The records should be copied out again with no alteration.

-- DATA IN THIS EXERCISE follows --

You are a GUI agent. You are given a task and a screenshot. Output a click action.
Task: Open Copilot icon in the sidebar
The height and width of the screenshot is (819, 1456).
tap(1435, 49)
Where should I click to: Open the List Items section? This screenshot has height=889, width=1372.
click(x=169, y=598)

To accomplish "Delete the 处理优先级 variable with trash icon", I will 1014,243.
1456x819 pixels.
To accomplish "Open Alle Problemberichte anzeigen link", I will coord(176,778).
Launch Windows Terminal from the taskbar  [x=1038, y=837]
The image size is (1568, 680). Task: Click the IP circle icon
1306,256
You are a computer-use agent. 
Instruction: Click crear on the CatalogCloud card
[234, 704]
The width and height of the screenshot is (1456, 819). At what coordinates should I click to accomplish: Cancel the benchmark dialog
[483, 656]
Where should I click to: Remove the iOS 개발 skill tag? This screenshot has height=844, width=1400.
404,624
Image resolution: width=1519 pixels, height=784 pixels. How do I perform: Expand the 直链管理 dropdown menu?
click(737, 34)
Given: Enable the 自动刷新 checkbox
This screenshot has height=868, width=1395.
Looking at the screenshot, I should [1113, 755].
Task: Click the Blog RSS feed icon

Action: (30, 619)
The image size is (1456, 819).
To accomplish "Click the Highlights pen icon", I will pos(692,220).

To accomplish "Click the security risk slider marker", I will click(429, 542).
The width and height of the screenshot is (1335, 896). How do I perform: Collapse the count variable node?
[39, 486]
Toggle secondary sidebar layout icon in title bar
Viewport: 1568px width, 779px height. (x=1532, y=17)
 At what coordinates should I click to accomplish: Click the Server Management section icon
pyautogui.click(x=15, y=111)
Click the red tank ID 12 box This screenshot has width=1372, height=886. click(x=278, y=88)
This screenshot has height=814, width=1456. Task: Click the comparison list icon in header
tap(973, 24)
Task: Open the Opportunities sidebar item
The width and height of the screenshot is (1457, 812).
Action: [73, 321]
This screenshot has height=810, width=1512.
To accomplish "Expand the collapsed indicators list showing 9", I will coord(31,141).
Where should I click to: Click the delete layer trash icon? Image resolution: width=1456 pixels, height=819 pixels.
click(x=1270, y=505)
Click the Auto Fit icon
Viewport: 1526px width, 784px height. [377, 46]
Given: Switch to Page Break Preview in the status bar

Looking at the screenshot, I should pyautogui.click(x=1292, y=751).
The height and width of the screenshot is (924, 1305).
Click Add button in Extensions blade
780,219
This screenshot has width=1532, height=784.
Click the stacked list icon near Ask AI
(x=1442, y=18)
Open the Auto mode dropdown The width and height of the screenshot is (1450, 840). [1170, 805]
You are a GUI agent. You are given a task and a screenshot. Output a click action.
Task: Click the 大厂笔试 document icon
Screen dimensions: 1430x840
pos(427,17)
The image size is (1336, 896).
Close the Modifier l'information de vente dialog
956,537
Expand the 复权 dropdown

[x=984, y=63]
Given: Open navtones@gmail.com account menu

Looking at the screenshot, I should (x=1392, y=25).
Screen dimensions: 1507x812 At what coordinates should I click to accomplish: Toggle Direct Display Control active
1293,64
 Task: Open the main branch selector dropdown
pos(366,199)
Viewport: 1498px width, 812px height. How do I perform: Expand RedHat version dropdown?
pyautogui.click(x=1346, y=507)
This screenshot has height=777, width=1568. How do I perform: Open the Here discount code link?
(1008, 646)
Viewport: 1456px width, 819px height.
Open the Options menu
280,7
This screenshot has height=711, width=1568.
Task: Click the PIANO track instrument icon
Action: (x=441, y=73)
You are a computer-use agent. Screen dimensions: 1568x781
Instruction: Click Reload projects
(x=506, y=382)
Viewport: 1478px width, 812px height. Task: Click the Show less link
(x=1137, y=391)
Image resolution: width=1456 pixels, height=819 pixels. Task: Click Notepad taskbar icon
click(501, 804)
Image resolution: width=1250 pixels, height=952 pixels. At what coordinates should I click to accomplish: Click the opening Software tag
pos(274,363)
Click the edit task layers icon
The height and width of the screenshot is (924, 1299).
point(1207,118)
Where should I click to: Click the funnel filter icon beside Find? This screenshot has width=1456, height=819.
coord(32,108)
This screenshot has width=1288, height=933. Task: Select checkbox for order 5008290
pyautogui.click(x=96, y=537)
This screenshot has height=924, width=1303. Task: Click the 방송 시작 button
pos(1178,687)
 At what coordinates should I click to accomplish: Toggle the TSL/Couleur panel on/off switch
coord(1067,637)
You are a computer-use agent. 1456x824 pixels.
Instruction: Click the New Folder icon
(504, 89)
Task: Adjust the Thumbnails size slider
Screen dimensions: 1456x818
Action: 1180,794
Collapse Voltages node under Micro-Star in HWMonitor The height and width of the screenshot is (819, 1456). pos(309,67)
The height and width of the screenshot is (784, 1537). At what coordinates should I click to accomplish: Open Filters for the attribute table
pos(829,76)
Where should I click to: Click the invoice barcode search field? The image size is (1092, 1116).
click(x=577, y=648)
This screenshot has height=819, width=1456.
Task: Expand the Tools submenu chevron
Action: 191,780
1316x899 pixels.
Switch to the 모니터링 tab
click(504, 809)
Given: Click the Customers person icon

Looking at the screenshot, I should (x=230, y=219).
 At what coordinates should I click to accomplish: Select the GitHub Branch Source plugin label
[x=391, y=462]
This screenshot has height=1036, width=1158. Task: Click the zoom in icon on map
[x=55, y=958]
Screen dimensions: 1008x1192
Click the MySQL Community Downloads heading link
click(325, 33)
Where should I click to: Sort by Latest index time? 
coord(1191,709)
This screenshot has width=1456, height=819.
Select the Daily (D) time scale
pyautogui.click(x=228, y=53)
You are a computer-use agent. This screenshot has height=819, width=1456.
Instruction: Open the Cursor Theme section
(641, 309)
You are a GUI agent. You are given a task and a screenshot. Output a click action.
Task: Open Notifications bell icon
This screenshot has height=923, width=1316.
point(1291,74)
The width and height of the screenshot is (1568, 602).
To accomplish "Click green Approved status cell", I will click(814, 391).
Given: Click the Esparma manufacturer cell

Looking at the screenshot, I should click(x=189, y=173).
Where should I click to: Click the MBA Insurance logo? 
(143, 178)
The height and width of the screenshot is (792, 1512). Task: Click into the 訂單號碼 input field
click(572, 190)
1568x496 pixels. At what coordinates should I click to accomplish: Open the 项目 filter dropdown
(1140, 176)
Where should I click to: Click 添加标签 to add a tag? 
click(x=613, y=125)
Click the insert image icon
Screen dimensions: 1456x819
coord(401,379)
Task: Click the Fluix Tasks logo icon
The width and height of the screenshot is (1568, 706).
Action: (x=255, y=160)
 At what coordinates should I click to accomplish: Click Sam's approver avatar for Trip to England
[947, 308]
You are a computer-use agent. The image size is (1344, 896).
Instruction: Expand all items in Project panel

-- DATA IN THIS EXERCISE concluded --

**WRITTEN REPLY**.
You are a GUI agent. You are given a task and a screenshot. Output a click action.
Task: Open Copilot icon in the sidebar
The height and width of the screenshot is (819, 1456).
tap(1435, 49)
Where should I click to: Open the List Items section? This screenshot has height=889, width=1372.
click(x=169, y=598)

To accomplish "Delete the 处理优先级 variable with trash icon", I will 1014,243.
1456x819 pixels.
To accomplish "Open Alle Problemberichte anzeigen link", I will coord(176,778).
Launch Windows Terminal from the taskbar  [x=1038, y=837]
The image size is (1568, 680). Task: Click the IP circle icon
1306,256
You are a computer-use agent. 
Instruction: Click crear on the CatalogCloud card
[234, 704]
The width and height of the screenshot is (1456, 819). At what coordinates should I click to accomplish: Cancel the benchmark dialog
[483, 656]
Where should I click to: Remove the iOS 개발 skill tag? This screenshot has height=844, width=1400.
404,624
Image resolution: width=1519 pixels, height=784 pixels. How do I perform: Expand the 直链管理 dropdown menu?
click(737, 34)
Given: Enable the 自动刷新 checkbox
This screenshot has height=868, width=1395.
Looking at the screenshot, I should [1113, 755].
Task: Click the Blog RSS feed icon

Action: (30, 619)
The image size is (1456, 819).
To accomplish "Click the Highlights pen icon", I will pos(692,220).

To accomplish "Click the security risk slider marker", I will click(429, 542).
The width and height of the screenshot is (1335, 896). How do I perform: Collapse the count variable node?
[39, 486]
Toggle secondary sidebar layout icon in title bar
Viewport: 1568px width, 779px height. (x=1532, y=17)
 At what coordinates should I click to accomplish: Click the Server Management section icon
pyautogui.click(x=15, y=111)
Click the red tank ID 12 box This screenshot has width=1372, height=886. click(x=278, y=88)
This screenshot has height=814, width=1456. Task: Click the comparison list icon in header
tap(973, 24)
Task: Open the Opportunities sidebar item
The width and height of the screenshot is (1457, 812).
Action: [73, 321]
This screenshot has height=810, width=1512.
To accomplish "Expand the collapsed indicators list showing 9", I will coord(31,141).
Where should I click to: Click the delete layer trash icon? Image resolution: width=1456 pixels, height=819 pixels.
click(x=1270, y=505)
Click the Auto Fit icon
Viewport: 1526px width, 784px height. [377, 46]
Given: Switch to Page Break Preview in the status bar

Looking at the screenshot, I should pyautogui.click(x=1292, y=751).
The height and width of the screenshot is (924, 1305).
Click Add button in Extensions blade
780,219
This screenshot has width=1532, height=784.
Click the stacked list icon near Ask AI
(x=1442, y=18)
Open the Auto mode dropdown The width and height of the screenshot is (1450, 840). [1170, 805]
You are a GUI agent. You are given a task and a screenshot. Output a click action.
Task: Click the 大厂笔试 document icon
Screen dimensions: 1430x840
pos(427,17)
The image size is (1336, 896).
Close the Modifier l'information de vente dialog
956,537
Expand the 复权 dropdown

[x=984, y=63]
Given: Open navtones@gmail.com account menu

Looking at the screenshot, I should (x=1392, y=25).
Screen dimensions: 1507x812 At what coordinates should I click to accomplish: Toggle Direct Display Control active
1293,64
 Task: Open the main branch selector dropdown
pos(366,199)
Viewport: 1498px width, 812px height. How do I perform: Expand RedHat version dropdown?
pyautogui.click(x=1346, y=507)
This screenshot has height=777, width=1568. How do I perform: Open the Here discount code link?
(1008, 646)
Viewport: 1456px width, 819px height.
Open the Options menu
280,7
This screenshot has height=711, width=1568.
Task: Click the PIANO track instrument icon
Action: (x=441, y=73)
You are a computer-use agent. Screen dimensions: 1568x781
Instruction: Click Reload projects
(x=506, y=382)
Viewport: 1478px width, 812px height. Task: Click the Show less link
(x=1137, y=391)
Image resolution: width=1456 pixels, height=819 pixels. Task: Click Notepad taskbar icon
click(501, 804)
Image resolution: width=1250 pixels, height=952 pixels. At what coordinates should I click to accomplish: Click the opening Software tag
pos(274,363)
Click the edit task layers icon
The height and width of the screenshot is (924, 1299).
point(1207,118)
Where should I click to: Click the funnel filter icon beside Find? This screenshot has width=1456, height=819.
coord(32,108)
This screenshot has width=1288, height=933. Task: Select checkbox for order 5008290
pyautogui.click(x=96, y=537)
This screenshot has height=924, width=1303. Task: Click the 방송 시작 button
pos(1178,687)
 At what coordinates should I click to accomplish: Toggle the TSL/Couleur panel on/off switch
coord(1067,637)
You are a computer-use agent. 1456x824 pixels.
Instruction: Click the New Folder icon
(504, 89)
Task: Adjust the Thumbnails size slider
Screen dimensions: 1456x818
Action: 1180,794
Collapse Voltages node under Micro-Star in HWMonitor The height and width of the screenshot is (819, 1456). pos(309,67)
The height and width of the screenshot is (784, 1537). At what coordinates should I click to accomplish: Open Filters for the attribute table
pos(829,76)
Where should I click to: Click the invoice barcode search field? The image size is (1092, 1116).
click(x=577, y=648)
This screenshot has height=819, width=1456.
Task: Expand the Tools submenu chevron
Action: 191,780
1316x899 pixels.
Switch to the 모니터링 tab
click(504, 809)
Given: Click the Customers person icon

Looking at the screenshot, I should (x=230, y=219).
 At what coordinates should I click to accomplish: Select the GitHub Branch Source plugin label
[x=391, y=462]
This screenshot has height=1036, width=1158. Task: Click the zoom in icon on map
[x=55, y=958]
Screen dimensions: 1008x1192
Click the MySQL Community Downloads heading link
click(325, 33)
Where should I click to: Sort by Latest index time? 
coord(1191,709)
This screenshot has width=1456, height=819.
Select the Daily (D) time scale
pyautogui.click(x=228, y=53)
You are a computer-use agent. This screenshot has height=819, width=1456.
Instruction: Open the Cursor Theme section
(641, 309)
You are a GUI agent. You are given a task and a screenshot. Output a click action.
Task: Open Notifications bell icon
This screenshot has height=923, width=1316.
point(1291,74)
The width and height of the screenshot is (1568, 602).
To accomplish "Click green Approved status cell", I will click(814, 391).
Given: Click the Esparma manufacturer cell

Looking at the screenshot, I should click(x=189, y=173).
Where should I click to: Click the MBA Insurance logo? 
(143, 178)
The height and width of the screenshot is (792, 1512). Task: Click into the 訂單號碼 input field
click(572, 190)
1568x496 pixels. At what coordinates should I click to accomplish: Open the 项目 filter dropdown
(1140, 176)
Where should I click to: Click 添加标签 to add a tag? 
click(x=613, y=125)
Click the insert image icon
Screen dimensions: 1456x819
coord(401,379)
Task: Click the Fluix Tasks logo icon
The width and height of the screenshot is (1568, 706).
Action: (x=255, y=160)
 At what coordinates should I click to accomplish: Click Sam's approver avatar for Trip to England
[947, 308]
You are a computer-use agent. The image size is (1344, 896).
Instruction: Expand all items in Project panel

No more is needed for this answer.